I let the paints dry while I took a swig on a bottle of water and decided the rest of the day.  I  meandered up and down a few streets, but even the plethora of yard sales didn't tempt me to stop. While waiting for traffic to clear on Lincoln, I saw that the road also had a road number, M21. I turned lef, west onto it, figuring my GPS would eventually figure out, a way home. I wasn't ready for the expressway. The trees and grass were too green, the flowers in gardens too vibrant, the sun too bright to not take it in at a slower pace. I needed time to process the day so far.  M21 led me to Lowell.

Maybe as a child with my parents I was in Lowell, but not in any conscious way. I drove into town, decided I was hungry and would pick one once I could see the options.  I drove three or four blocks of downtown, crossed the river, where the antique stores near the west end caught my eye. I circled around, parked, went into one, and promptly bought a new camp chair, still in its original bag, that the owner explained was left in the store when they took over. It appeared perfect for sketching with its back and a little hideaway compartment for, in my case, a sketch book, pens and  paint. Cool find. I walked next door into Glass House Designs and walked out with Christmas presents made by Michigan artists. Cool finds. Walked into Dovetail Antiques. it was the first shop where I wasn't the only customer. There were voices and activity in the back.

None of them heard me yelp. Over in a corner holding dried flowers or something inside it sat a greyed and slightly bowed wood crate with black block lettering, FRIARS ALE, Grand Valley Brewing Company, Ionia Mich… My father was the brewmaster there before I was born from just after prohibition until 1948. Prior to this, the only item from that part of his life that had been passed to me was a small promotional sign, probably made for a bar. The aforementioned Alex/Fred, a craft home-brewer himself, owns the best memorabilia from my brother's collection … Dad's little black leather-bound book, with his notes from brew school (in  Chicago) and the recipes from that brewery.

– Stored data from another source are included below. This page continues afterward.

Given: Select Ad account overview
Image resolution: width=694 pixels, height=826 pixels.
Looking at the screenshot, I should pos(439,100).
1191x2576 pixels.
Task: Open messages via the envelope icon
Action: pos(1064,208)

I left Lowell, after a fantastic lunch a few feet from an old paddle boat that looks like it belongs in New Orleans, by the water at Flat River Grill,. I felt better than elated… content, maybe. Coincidence? I think not. I can’t help but connect dots of having spent time with friends who knew my grandmother and parents,  of visiting the cemetery where I saw the names of the three Freds and “the girls” who taught me card games and my own name on gravestones and, of finding the Friars Ale crate, something my father may have seen stacked in shipping or loaded on a truck. I was ready to come home feeling connected with those who came before. I felt good for having sketched - my present, and a peace about what is to come. I have an unfamiliar sense of being in the right place in my life… not restless.